Problem requirements. Start at the line below containing "Screen dimensions: 1092x1092" and stop at the line containing "717x1568 pixels.". Repeat every line of that stretch exactly, and nothing outside it.

Start of Block

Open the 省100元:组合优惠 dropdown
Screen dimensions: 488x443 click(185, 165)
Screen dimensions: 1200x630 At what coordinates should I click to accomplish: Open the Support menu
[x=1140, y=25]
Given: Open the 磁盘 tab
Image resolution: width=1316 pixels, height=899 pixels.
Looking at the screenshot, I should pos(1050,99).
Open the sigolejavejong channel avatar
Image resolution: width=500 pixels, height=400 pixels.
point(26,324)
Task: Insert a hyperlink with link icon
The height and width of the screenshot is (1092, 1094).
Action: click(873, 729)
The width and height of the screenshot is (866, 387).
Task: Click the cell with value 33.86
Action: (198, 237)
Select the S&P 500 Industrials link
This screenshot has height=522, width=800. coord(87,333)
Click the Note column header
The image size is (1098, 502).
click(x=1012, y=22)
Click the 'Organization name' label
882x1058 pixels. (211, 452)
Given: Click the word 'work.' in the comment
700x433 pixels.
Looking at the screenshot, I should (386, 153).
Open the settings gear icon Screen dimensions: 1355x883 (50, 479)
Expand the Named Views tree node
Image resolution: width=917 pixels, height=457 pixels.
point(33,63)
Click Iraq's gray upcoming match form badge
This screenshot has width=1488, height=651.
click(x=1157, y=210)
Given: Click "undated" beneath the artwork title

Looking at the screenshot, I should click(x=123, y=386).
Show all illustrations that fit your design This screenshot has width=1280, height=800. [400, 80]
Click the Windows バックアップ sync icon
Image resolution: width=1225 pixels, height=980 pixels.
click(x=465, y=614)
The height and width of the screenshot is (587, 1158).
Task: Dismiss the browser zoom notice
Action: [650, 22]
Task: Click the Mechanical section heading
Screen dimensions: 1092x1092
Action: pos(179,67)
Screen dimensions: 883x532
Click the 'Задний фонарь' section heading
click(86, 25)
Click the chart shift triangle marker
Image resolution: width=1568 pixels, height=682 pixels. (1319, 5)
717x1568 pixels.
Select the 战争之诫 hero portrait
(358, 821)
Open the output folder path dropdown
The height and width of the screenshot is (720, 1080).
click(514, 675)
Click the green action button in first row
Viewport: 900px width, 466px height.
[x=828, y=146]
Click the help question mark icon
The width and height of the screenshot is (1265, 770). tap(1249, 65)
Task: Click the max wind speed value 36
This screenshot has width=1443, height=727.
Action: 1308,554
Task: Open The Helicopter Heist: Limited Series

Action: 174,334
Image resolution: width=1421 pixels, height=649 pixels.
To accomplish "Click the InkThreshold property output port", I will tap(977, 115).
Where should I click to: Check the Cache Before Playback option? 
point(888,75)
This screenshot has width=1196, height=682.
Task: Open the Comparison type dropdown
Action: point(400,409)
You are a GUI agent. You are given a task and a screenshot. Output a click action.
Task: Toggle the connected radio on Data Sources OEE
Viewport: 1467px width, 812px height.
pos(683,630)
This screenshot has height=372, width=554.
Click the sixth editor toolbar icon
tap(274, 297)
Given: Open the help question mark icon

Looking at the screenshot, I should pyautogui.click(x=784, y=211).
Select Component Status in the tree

End of Block

Response below.
Screen dimensions: 1092x1092
Action: pos(179,67)
Screen dimensions: 883x532
Click the 'Задний фонарь' section heading
click(86, 25)
Click the chart shift triangle marker
Image resolution: width=1568 pixels, height=682 pixels. (1319, 5)
717x1568 pixels.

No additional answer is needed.